Alors que l'inflation s'élevait ces derniers mois jusqu'à près de 40%, le marché noir avait atteint un record jusqu'à 70 livres pour un dollar plus tôt cette année. Il était ensuite redescendu brusquement aux alentours du nouveau taux officiel, avec l'injection fin février par les Emirats arabes unis de 35 milliards d'investissements et de dépôts dans l'économie égyptienne.

Le gouvernement compte notamment sur ces investissements étrangers pour tenter notamment de contribuer à résoudre la crise des devises étrangères en Egypte, alors que le pays est en difficulté pour rembourser sa dette extérieure, qui s'élève à près de 165 milliards de dollars.

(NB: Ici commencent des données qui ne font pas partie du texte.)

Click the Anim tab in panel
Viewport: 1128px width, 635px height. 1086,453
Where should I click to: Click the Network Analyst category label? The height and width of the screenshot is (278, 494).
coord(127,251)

Dans le détail, c'est le fonds souverain d'Abou Dhabi, ADQ, qui a confirmé ces investissements, dont la majorité seront destinés au développement de Ras el-Hikma, une ville sur la côte méditerranéenne. Ils entrent ainsi dans le cadre du plan national de développement urbain « Egypte 2052 » visant notamment à développer la côte nord et à faire de cette ville une destination touristique mondiale.

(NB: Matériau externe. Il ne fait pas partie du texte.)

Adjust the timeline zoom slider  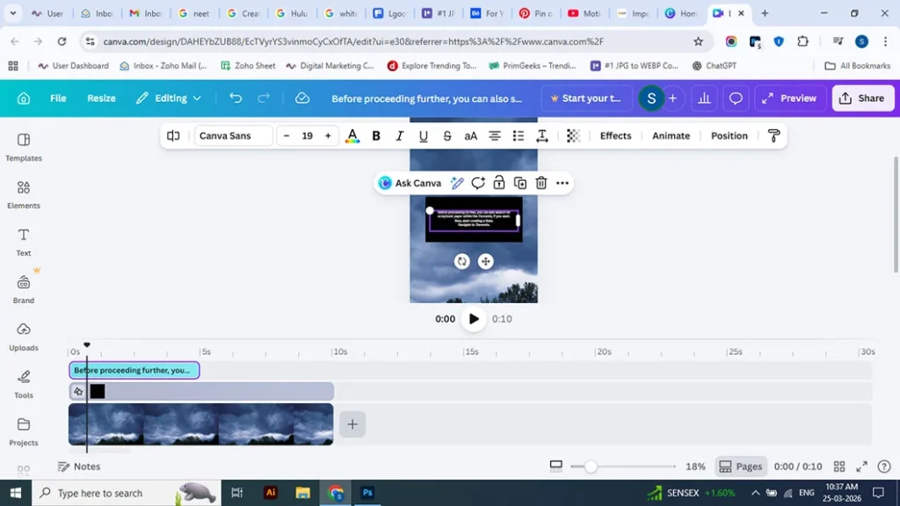coord(590,466)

Située à environ 350 kilomètres au nord-ouest du Caire, Ras el-Hikma est appelée à devenir une « destination de vacances, (...) un centre financier et une zone franche dotée d'une infrastructure de classe mondiale pour renforcer le potentiel de croissance économique et touristique de l'Egypte » a affirmé ADQ. Quelque 11 milliards de dollars seront également consacrés à des investissements dans « des projets de premier plan dans toute l'Egypte », a-t-il ajouté.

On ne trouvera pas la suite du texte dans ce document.